This current report on Form 8-K, including the Items in the attached Exhibit 99.1, including “Management’s Discussion and Analysis of Financial Condition and Results of Operations”, contains forward-looking statements. Statements in this Current Report that are not historical facts, including statements about the Company’s beliefs and expectations, particularly regarding recent business and economic trends, our internal control over financial reporting, impairment changes, the SEC investigation, credit ratings, regulatory and legal developments, acquisitions and dispositions, constitute forward-looking statements. These statements are based on current plans, estimates and projections, and are subject to change based on a number of factors, including those described in “Risk Factors” in the Company’s Annual Report for the year ended December 31, 2003. Forward-looking statements speak only as of the date they are made, and the Company undertakes no obligation to update publicly any of them in light of new information or future events.

 

Forward-looking statements involve inherent risks and uncertainties. A number of important factors could cause actual results to differ materially from those contained in any forward-looking statement.
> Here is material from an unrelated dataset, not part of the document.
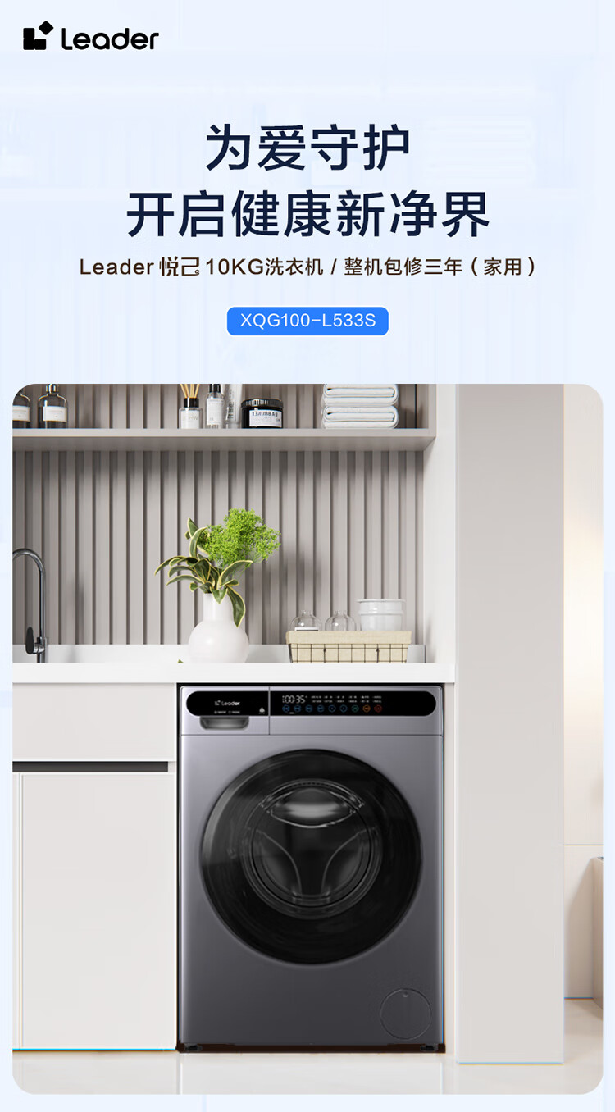Click the black faucet by the sink
Viewport: 615px width, 1112px height.
31,603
Such risk factors include, but are not limited to, the following:

 

                  the Company’s ability to attract new clients and retain existing clients;

 

                  the Company’s ability to retain and attract key employees;

 

                  risks associated with the effects of global, national and regional economic and political conditions;

 

                  risks arising from material weaknesses in our internal control over financial reporting;

 

                  potential adverse effects if we are required to recognize additional impairment charges or other adverse accounting related developments;

 

                  potential adverse developments in connection with the SEC investigation;

 

                  potential downgrades in the credit ratings of the Company’s securities

 

                  developments from changes in the regulatory and legal environment for advertising and marketing and communications services companies around the world; and

 

                  the successful completion and integration of acquisitions which complement and expand the Company’s business capabilities.

 

Investors should carefully consider these factors and the additional risk factors outlined in more detail under the heading “Business-Risk Factors” in the Annual Report on Form 10-K for the year ended December 31, 2003.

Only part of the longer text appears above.